Di suatu pagi
hari dalam ruang rapat yang begitu tampak serius, dipimpin langsung oleh
pimpinan tertinggi perusahaan. Pimpinan rapat pun mempresentasikan beraneka
ragam masalah yang terjadi di perusahaan sehingga menghambat pertumbuhan
perusahaan. Tiba-tiba dari salah seorang peserta menguap sebut saja Ridwan
namanya dihadapan peserta lainnya, seluruh peserta pun menoleh dan
memperhatikan ke arah Ridwan. Sang bos pun, yang merangkap sebagai pimpinan
rapat menggeleng-gelengkan kepala dan menegur Ridwan dengan berkata “Saya
kecewa sekali dengan anda, anda nampaknya kurang peduli dengan rapat yang
serius ini!”. Ridwan langsung menunduk dan berwajah pucat, lalu ia berkata
lirih “Maaf saya menyampaikan sesuatu.
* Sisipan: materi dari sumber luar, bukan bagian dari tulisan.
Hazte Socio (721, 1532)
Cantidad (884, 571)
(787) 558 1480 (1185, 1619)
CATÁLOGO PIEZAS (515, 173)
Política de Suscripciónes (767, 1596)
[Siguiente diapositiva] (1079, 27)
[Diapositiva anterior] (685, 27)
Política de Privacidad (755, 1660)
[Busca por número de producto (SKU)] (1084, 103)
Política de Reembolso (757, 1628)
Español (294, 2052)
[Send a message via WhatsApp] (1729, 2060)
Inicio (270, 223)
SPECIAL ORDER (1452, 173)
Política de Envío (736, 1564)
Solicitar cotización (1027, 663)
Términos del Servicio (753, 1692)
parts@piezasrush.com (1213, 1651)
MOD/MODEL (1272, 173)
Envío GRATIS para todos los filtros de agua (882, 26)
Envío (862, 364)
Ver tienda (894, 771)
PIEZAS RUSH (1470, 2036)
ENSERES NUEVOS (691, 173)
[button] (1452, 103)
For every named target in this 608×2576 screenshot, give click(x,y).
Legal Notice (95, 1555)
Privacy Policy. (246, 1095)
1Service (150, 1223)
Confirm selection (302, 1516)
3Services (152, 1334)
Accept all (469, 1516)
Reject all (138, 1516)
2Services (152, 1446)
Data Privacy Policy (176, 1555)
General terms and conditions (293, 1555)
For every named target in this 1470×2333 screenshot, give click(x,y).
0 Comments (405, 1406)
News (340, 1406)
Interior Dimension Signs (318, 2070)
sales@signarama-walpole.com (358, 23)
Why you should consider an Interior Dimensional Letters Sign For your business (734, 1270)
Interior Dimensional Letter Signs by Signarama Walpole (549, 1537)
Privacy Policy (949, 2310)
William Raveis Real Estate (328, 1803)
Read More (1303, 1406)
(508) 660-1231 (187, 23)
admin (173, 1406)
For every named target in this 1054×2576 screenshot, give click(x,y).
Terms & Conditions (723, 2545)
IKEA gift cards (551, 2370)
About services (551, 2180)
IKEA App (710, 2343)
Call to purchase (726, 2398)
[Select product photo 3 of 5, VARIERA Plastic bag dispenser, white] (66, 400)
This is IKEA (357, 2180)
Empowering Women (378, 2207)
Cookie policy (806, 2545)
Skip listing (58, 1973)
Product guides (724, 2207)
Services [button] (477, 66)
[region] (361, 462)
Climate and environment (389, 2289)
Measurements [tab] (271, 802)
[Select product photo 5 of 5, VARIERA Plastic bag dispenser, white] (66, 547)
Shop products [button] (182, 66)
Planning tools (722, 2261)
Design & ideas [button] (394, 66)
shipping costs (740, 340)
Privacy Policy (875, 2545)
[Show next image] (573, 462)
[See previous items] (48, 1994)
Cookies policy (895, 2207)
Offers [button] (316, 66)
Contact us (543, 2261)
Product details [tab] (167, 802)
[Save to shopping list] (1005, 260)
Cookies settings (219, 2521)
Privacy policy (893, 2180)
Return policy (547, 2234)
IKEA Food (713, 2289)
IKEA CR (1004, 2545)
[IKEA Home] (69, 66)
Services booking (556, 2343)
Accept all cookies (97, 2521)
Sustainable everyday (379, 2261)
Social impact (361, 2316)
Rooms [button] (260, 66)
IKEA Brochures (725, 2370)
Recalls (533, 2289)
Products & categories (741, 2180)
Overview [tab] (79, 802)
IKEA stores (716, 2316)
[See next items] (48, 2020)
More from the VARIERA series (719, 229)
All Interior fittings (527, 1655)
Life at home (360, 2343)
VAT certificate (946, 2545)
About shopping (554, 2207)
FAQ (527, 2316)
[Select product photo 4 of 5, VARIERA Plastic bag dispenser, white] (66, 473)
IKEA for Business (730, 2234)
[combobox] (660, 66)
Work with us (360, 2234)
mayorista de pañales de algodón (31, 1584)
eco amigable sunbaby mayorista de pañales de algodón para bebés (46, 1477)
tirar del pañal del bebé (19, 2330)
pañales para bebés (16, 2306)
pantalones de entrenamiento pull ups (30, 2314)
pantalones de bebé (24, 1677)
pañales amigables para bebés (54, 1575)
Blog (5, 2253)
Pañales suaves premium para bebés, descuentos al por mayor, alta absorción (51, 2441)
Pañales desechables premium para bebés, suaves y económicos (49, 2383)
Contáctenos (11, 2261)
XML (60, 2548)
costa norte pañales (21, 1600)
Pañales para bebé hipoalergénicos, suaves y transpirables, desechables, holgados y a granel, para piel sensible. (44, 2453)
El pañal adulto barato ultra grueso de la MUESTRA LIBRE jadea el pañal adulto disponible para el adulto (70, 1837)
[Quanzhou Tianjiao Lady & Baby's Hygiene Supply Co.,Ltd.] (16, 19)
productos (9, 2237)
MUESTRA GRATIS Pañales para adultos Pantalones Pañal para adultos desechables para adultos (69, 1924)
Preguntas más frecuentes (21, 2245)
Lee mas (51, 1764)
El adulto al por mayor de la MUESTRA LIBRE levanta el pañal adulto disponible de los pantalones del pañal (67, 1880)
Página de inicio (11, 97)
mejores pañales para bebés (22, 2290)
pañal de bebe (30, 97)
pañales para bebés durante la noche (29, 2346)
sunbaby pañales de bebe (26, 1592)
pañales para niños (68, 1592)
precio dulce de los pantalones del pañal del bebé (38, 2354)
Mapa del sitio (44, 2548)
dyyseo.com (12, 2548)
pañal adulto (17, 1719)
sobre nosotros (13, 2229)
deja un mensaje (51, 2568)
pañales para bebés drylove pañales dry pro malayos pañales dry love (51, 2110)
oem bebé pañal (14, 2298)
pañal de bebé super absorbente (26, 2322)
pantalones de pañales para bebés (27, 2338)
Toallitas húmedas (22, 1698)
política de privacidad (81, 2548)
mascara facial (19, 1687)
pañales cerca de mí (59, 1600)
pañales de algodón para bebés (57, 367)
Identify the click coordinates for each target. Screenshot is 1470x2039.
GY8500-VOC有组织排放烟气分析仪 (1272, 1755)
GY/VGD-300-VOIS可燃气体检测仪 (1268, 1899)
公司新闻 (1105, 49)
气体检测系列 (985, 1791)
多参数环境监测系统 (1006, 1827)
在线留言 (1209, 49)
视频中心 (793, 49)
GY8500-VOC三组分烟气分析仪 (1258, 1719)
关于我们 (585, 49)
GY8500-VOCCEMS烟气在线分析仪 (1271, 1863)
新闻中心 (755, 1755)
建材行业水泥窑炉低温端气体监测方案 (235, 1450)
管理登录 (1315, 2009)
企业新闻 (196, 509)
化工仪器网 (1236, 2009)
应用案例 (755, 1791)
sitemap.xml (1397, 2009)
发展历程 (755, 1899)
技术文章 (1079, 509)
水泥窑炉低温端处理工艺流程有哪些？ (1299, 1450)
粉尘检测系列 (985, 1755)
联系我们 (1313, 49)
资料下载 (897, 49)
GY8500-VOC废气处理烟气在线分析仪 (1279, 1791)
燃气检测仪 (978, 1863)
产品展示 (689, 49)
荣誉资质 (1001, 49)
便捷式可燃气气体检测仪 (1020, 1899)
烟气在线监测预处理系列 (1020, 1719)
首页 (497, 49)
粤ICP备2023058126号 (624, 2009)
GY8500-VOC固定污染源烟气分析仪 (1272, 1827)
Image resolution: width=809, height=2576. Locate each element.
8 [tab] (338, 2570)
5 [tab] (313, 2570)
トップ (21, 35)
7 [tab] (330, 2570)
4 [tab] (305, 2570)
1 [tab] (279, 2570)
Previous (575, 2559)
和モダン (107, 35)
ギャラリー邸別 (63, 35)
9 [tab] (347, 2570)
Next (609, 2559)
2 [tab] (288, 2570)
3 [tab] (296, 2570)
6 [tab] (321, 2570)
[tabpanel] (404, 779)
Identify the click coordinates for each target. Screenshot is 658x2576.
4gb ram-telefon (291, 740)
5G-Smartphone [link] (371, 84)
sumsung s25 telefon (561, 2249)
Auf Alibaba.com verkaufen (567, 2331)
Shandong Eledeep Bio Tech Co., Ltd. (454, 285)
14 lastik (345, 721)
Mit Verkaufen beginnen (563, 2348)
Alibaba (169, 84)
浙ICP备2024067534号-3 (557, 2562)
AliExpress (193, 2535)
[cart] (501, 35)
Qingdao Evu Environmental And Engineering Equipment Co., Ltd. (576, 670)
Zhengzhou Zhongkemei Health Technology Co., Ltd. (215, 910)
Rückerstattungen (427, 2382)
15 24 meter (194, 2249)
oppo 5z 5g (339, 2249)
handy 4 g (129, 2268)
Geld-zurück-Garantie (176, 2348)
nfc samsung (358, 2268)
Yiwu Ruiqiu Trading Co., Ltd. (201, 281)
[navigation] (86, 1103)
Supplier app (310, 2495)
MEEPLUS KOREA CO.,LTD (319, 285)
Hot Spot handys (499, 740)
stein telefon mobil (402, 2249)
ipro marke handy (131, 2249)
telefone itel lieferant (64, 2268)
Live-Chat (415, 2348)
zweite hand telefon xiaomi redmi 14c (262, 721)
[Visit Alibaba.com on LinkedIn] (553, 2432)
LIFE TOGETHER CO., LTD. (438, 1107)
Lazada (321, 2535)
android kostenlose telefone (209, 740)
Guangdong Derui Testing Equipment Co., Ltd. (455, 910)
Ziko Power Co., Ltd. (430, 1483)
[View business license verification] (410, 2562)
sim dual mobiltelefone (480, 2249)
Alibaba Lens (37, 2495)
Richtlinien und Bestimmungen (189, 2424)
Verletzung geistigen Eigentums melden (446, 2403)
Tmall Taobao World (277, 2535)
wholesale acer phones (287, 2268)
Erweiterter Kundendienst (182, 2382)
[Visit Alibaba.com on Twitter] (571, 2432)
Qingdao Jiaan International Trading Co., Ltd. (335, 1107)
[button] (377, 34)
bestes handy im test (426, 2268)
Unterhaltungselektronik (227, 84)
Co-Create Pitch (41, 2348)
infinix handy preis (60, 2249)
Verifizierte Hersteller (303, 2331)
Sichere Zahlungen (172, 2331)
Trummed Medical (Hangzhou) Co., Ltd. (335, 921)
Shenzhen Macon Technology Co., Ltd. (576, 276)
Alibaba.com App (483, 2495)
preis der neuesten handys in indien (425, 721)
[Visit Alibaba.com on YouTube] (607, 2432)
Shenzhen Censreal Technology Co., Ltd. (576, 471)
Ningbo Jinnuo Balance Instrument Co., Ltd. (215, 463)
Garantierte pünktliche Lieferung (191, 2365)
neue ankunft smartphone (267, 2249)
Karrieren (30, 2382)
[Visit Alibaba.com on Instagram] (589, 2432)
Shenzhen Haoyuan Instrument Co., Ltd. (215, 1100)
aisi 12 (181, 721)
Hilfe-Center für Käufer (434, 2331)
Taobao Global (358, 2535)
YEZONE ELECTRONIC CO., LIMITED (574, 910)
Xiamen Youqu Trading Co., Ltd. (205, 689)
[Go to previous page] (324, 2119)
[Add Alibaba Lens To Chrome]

Saya seharusnya tidak bisa ikut rapat
ini, tetapi mengingat rapat ini sangat penting,saya mencoba hadir”. Matanya
berkaca-kaca “anak saya tadi malam mengalami kecelakaan. Saat ini sedang
dirawat di ICCU rumah sakit dalam keadaan tidak sadar. Jadi semalam saya tidak
bisa tidur”. Semua peserta langsung tertunduk. Mereka terjerumus prasangka,
paradigma, atau belenggu pikiran, yang menganggap jika ada peserta rapat
menguap ditengah rapat diartikan orang tersebut tidak antusias. Sebuah
prasangka negatif.
Rapat kemudian
dilanjutkan, kali ini materinya membahas proses produksi dan pelayanan yang
lambat, hal ini memang lumrah bisa terjadi di perusahaan manapun. Tidak
sesuainya target yang telah ditentukan. Hal ini mengakibatkan banyak complain
dari pelanggan. Pada saat rapat berlangsung, terdapat dua kubu yang
bertentangan. Kubu departemen keuangan melawan kubu operasional. Kubu keuangan
menganggap bagian operasional hanya menghabisan biaya saja. Sedangkan bagian
operasional menganggap bahwa bagian keuangan tidak tahu menahu operasional
perusahaan. Hal ini memang tidak dikemukakan ditengah rapat tersebut. Tetapi
Bahasa negative yang tidak terucap terasa kental disana. Hal tersebut pernah
pula mereka ungkapkan secara tidak sadar di luar rapat. Mereka terperangkap
dalam prasangka yang buruk masing-masing. Akibat dari kejadian tersebut mereka
saling menahan informasi penting, bersikap defensive, tidak mau bantu membantu,
dan kemampuan terbaik pun sulit muncul (performa menurun). Hal ini telah
meerugikan semua pihak khususnya perusahaan yang selama ini setiap departemen
yang berhubungan interaksinya hanya didasari oleh Standard Operating Procedure
baku dan kaku. Tidak ada landasan saling percaya, inilah masalah utama yang
mengakibatkan menurunnya kinerja perusahaan, akibatnya hilang kepercayaan
pelanggan.
Sebuah contoh
lain,ada sesorang sebut saja SW pada suatu ketika SW ditawari oleh seorang
kawannya yang berprofesi supir taksi agar bisa membeli taksi karena memiliki
prospek yang cukup menjanjikan. Mulanya SW meraasa curiga dan berpikir
“Jangan-jangan saya akan ditipu”, namun demikian SW mengambil langkah yang
mengejutkan. Ia membeli taksi tersebut dan sekaligus memberikan kesempatan
kepada supir taksi tersebut untuk menjalankan taksi tersebut, dengan catatan
sang supir taksi tersebut membayar uang setoran Rp 100.000,- per hari sementara
rata-rata setoran saat itu Rp 165.000,-. SW mengatakan bahwa hitungan satu
bulan adalah 30 hari, satu hari adalah milik sang supir alias bebas setor.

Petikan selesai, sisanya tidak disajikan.